Once you have noticed your pattern or decided on a new habit to form, you need to make a plan that will work consistently until that new routine becomes a habit. Some people edge their way into a resolution where others jump in fully from day one. Neither method is better but by matching a method with your goal, you will help yourself stick to it. Try these methods:

  • Pairing: This refers to pairing a new habit with an old one. For example, if you want to oil pull every morning you might put the oil on a bathroom shelf so you do the oil pulling while showering.
  • Moderation: Sometimes setting a goal to moderate a behavior feels more attainable. An example would be to introduce meatless weekdays rather than a full-time vegan diet.
  • Abstain: For some habits, choosing to abstain entirely makes it easier. If you want to cut out sugar, choosing to “eat less sugar” is not measureable or easy to track. This makes a habit harder to form. With a goal of total abstinence, it’s easy to see if you are successful.
  • Scheduling: Set a reminder on your phone that tells you when and where. This means your resolution is a priority; it’s in your calendar. What you schedule tends to get done.
  • Make it Easy: The simpler you make it, the better. If you want to work out, join the most convenient gym. If it is close to work or home, you are more likely to get there than if you have to drive across town. If you want to cut out carbs, don’t have carbs in the house.
  • Don’t Let Perfect Keep You from the Perfectly Good: Sometimes the frustration of not being 100 percent successful may keep you from continuing. Don’t beat yourself up if you skip a day or break your diet. Recognize that a little of something good is better than none at all.

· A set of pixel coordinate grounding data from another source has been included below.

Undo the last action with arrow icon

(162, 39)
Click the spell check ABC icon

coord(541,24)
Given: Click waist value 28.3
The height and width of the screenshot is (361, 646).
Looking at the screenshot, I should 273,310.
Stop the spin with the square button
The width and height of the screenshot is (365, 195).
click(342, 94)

Consider What Type of Habit Former You Are

Gretchen Rubin, an author who studied habit formation extensively prior to launching her book, Better Than Before, has divided habit formation personalities into four types (or tendencies as she calls them). (Take her quiz to learn yours.)

  1. Questioners require research. They’ll meet an expectation if they think it makes sense. One of the challenges of being a questioner is that you can get stuck in the analysis paralysis stage of habit forming; you never begin because you can’t decide if and how to proceed. Your motto should be Just do It!
  2. Upholders are equally strong at creating and sticking to habits that are both intrinsically and externally motivated. They can lose 5 lbs. with ease if their doctor tells them to. If they decide they want to meditate every morning, they just do it. What upholders need to remember is that others don’t form habits with the same ability they do. Upholders can be rigid.
  3. Obligers are great if they have external accountability but lack discipline to hold themselves accountable intrinsically. They often put everyone else’s needs ahead of their own and they need to use accountability when trying to stick to a resolution.
  4. Rebels, not surprisingly, don’t like to be contained (even by rules they make for themselves). If you are a rebel you resist all expectations, outer and inner alike, and do best when resolutions aren’t worded rigidly.

Focus on What You Want

Finally, make sure your resolution is moving you toward something you want and not away from something you don’t want. Although these two are very similar, most people are more successful at getting something than they are at giving something up.

According to neuroscientist and mindset coach Shonté Jovan Taylor, “negative habits must be replaced by desirable habits for them to lose their power over your mind. Thus, negative mental pathways are no longer fueled and begin to lose their neural connections.” Phrase your resolution using language that uses positive words. Instead of saying, “Stop wasting time on social media” try saying, “Enjoy social media for 5 minutes three times a day.” Taylor also says that “strong emotions help to establish mental habits quickly and strongly because habit formation and the emotional circuitries are highly linked.” Knowing that your emotional state affects your success at keeping your resolution will remind you to stay positive, to celebrate the little milestones along the way, and to keep a resilient mindset.